Oh yea, one more thing

If you lose power for more then just a couple of days     Just tape the doors of the refrigerator closed with duct tape and throw it away.  You will not want to clean it out

Good luck


----------



## solaryellow (Aug 25, 2011)

Sorry for you guys in the east but I am pleased with the track. Hoping to get the RF done this weekend and this hurricane was going to be a major stall in our build. Counterweights on Saturday and paint on Sunday. :o)

Saturday

[img]http://icons-ecast.wxug.com/i/c/k/partlycloudy.gif[/img] 86 | 67 °F

Partly Cloudy
Hurricane Irene

Sunday

[img]http://icons-ecast.wxug.com/i/c/k/clear.gif[/img] 86 | 61 °F

Clear
Hurricane Irene


----------



## desertlites (Aug 25, 2011)

I dropped a trailer this afternoon in Charlotte and leave in the am for Laredo. works for me, I didn't want to play in the rain. and after 2 months in the east I need to see desert again.


----------



## miamirick (Aug 25, 2011)

good points AL !!!

one more thing i forgot is to GET CASH FROM THE BANK BEFORE THE STORM  no electicity no ATM no banks   that plastic is worthless  cash is king


----------



## alblancher (Aug 25, 2011)

Cash and gasoline  neither are available


----------



## rdknb (Aug 25, 2011)

ok I have all but the cash did not think of that thank you.


----------



## eman (Aug 26, 2011)

Another thing to think about, We all cook outside and can make do w/ charcoal and wood .But alot of our neighbors may not be able to.

 After katrina our area was w/o power for 14 - 20 days . we knew ahead of time it would be aw hile so we went around the neighborhood and invited all the folks to empty out their freezers of stuff that was going to spoil and we cooked for the whole neighborhood . there was 10 -12 folks that had pits , burners ,coleman stove etc. we fed everyone and any work crews in the area. I think we did this 3 times b4 everything went bad.

  Don't know how it will be on the east coast but down here it was real hot after both katrina and gustav. If you see work crews and / or national guard units and you are able ,Offer them a cold glass of water ,tea or a meal. The work crews down here had food brought in but the national guard unit that was  from Tn. in our area was eating MRE's.  A few of us got together and cooked and served the  the unit lunch on  sat and sun.

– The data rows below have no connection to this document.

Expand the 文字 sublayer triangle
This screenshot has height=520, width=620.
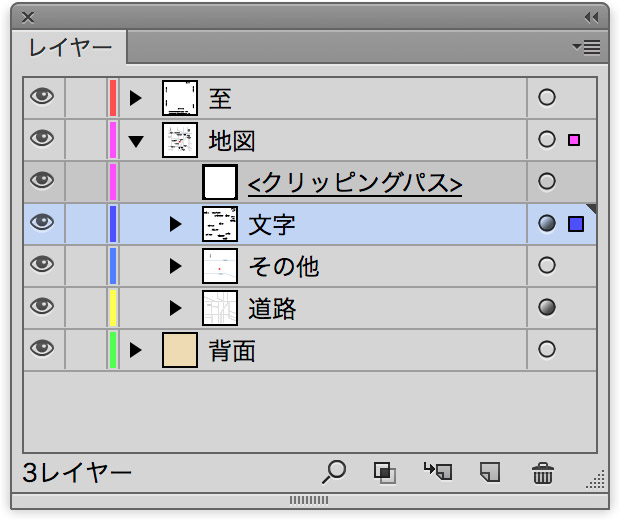point(175,224)
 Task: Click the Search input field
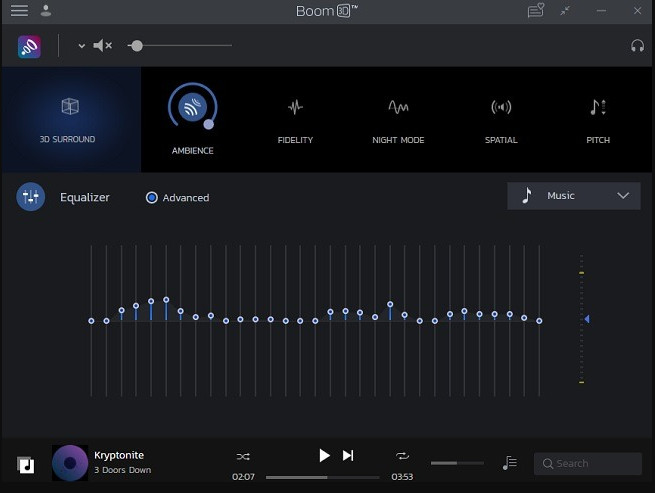pos(588,464)
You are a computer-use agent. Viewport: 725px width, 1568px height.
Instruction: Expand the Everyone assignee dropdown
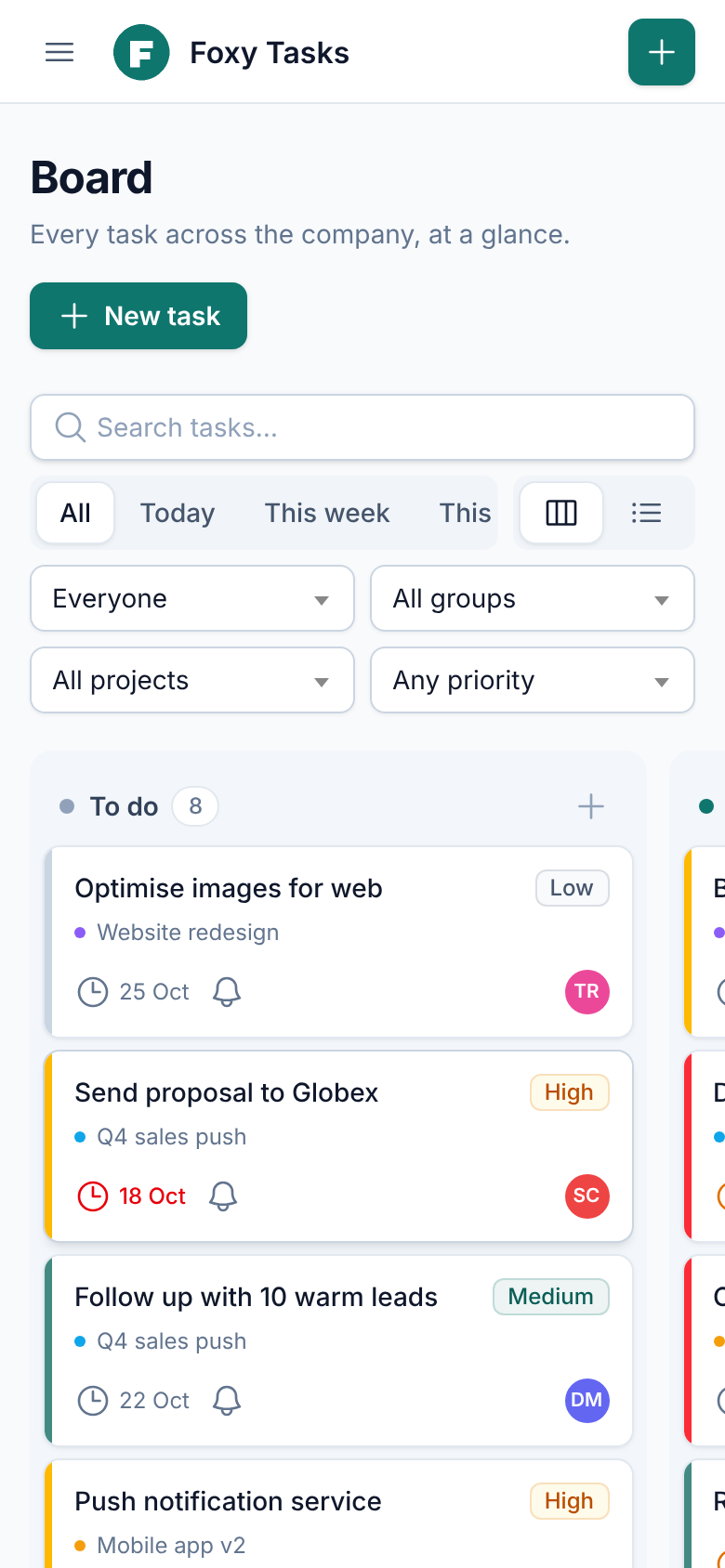(x=192, y=598)
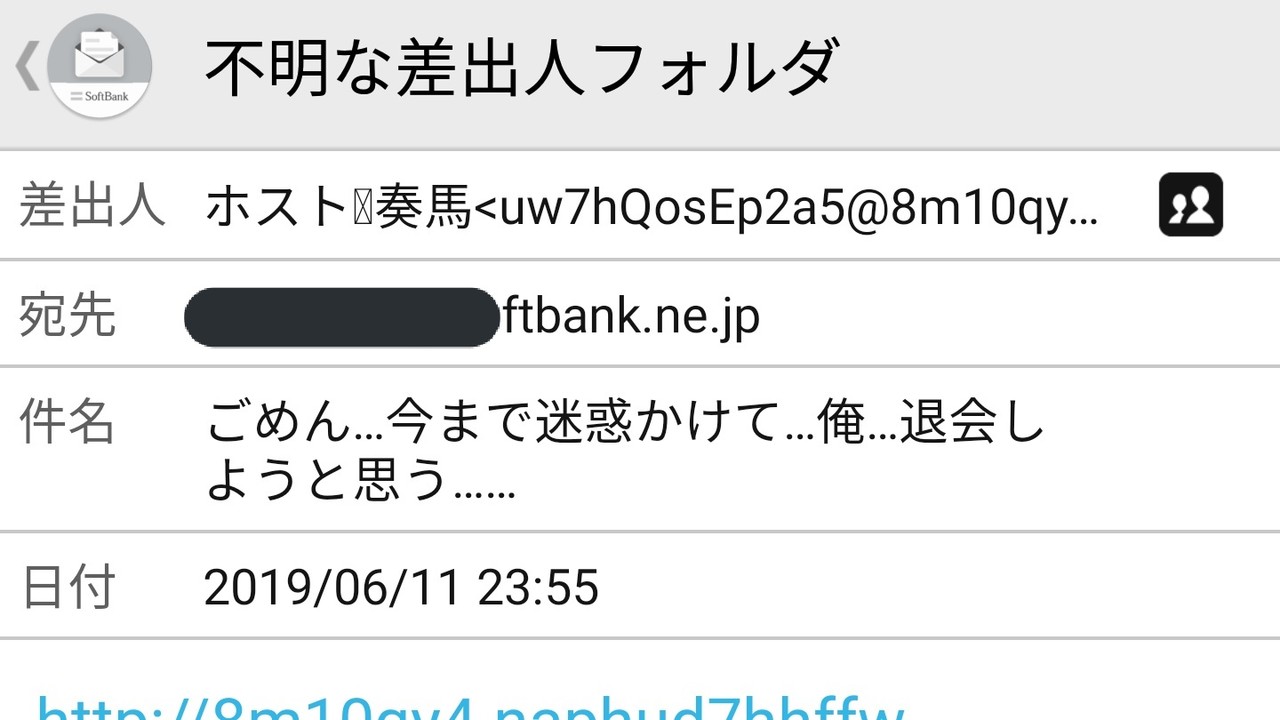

  I think they were glad to get a couple of homecooked meals.


----------



## jjwdiver (Aug 26, 2011)

Heed the warnings for Irene, she was just an infant when she ran past me and everyone said it was "different" sounding...meaning she is a class-A Bitch and means business!  Be safe, be smart and be there to tell us all about it afterwards!!!!

John


----------



## scarbelly (Aug 26, 2011)

I posted this on another thread but when we were evacuated for the fires here in So Ca - I went ahead of time and bought a bunch of dry ice to put in the freezer to extend the life of the food. Right before we left I stuck some in the fridge section too. It save the food for 4 days of evacuation and no power.  I also had some in an ice chest for what we took with us and it lasten nearly a week.

Good luck and be safe


----------



## alaskanbear (Aug 26, 2011)

Best of luck to you all and keep safe, dont be a hero when not needed.. Prayers out for all of you on the eastern seaboard.

Rich


----------



## miamirick (Aug 26, 2011)

alaska that sounds like a military mans responce what service were you in?


----------



## davidhef88 (Aug 26, 2011)

a good friend of mine in the Guard just left for NYC at 9 P.M.  he got the call at 4 P.M/ to pack.  looks like they are preparing for the worst..


----------



## alaskanbear (Aug 27, 2011)

Davidhef88 said:


> a good friend of mine in the Guard just left for NYC at 9 P.M.  he got the call at 4 P.M/ to pack.  looks like they are preparing for the worst..


WOW  good catch there, been OUT of the Air Force since 1980.  Only a fellow serviceman would of caught me..LOLOL

Rich


----------